Collected data:
■ ■ ■ ■ ■ ■ ■
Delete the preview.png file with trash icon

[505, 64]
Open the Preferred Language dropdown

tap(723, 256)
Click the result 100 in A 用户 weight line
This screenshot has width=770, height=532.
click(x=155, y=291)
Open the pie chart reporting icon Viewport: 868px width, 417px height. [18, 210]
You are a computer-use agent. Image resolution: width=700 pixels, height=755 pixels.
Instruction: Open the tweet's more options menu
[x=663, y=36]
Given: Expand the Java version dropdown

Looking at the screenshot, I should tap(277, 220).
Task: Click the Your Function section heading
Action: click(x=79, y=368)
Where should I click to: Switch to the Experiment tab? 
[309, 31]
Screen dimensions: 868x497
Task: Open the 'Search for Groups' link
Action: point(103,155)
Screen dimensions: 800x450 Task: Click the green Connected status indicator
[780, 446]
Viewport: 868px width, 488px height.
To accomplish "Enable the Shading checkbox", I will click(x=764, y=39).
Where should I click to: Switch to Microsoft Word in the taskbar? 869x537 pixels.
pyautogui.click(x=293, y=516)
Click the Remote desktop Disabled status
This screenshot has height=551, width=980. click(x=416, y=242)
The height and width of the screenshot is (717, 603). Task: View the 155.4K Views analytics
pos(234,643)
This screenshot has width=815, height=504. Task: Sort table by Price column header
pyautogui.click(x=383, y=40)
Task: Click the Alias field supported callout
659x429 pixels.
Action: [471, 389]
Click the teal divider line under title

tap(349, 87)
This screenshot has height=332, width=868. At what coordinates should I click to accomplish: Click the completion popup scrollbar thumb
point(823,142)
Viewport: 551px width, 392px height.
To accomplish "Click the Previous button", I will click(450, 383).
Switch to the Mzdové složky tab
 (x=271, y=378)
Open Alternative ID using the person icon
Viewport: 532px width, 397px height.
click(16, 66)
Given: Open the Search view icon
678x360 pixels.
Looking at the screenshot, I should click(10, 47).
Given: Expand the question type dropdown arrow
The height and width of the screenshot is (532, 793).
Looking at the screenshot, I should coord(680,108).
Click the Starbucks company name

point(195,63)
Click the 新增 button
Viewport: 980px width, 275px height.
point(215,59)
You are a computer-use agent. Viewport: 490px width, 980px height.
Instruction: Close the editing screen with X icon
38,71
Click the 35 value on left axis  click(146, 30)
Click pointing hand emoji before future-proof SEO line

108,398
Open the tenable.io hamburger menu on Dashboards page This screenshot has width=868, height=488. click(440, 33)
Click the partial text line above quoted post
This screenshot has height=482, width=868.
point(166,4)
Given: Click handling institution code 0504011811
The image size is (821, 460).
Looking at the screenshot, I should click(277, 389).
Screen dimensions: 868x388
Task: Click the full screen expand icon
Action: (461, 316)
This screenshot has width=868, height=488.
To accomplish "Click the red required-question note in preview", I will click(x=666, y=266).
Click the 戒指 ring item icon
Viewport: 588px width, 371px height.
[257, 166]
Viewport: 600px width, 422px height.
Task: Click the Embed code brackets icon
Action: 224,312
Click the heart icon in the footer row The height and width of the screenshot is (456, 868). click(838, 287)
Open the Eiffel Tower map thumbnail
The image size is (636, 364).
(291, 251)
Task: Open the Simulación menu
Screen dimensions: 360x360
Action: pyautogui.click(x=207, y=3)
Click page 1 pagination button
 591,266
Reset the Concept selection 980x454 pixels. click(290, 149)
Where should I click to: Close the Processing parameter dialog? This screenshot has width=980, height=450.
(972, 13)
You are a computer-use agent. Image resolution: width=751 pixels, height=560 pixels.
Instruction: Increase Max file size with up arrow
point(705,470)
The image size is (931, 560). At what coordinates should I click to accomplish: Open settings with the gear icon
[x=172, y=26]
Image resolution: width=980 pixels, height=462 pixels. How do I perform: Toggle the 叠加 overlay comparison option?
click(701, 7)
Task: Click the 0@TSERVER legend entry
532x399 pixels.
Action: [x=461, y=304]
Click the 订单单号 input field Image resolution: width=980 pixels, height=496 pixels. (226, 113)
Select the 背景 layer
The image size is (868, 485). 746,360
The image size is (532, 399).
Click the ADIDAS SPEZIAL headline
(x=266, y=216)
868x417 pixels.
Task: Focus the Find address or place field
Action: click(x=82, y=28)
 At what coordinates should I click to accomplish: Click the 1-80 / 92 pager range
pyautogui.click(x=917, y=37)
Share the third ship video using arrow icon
■ ■ ■ ■ ■ ■ ■
§ **Problem to solve**
Among the entries above, how many lines include the word "computer"? Give the number with no comment.

§ **Task output**
3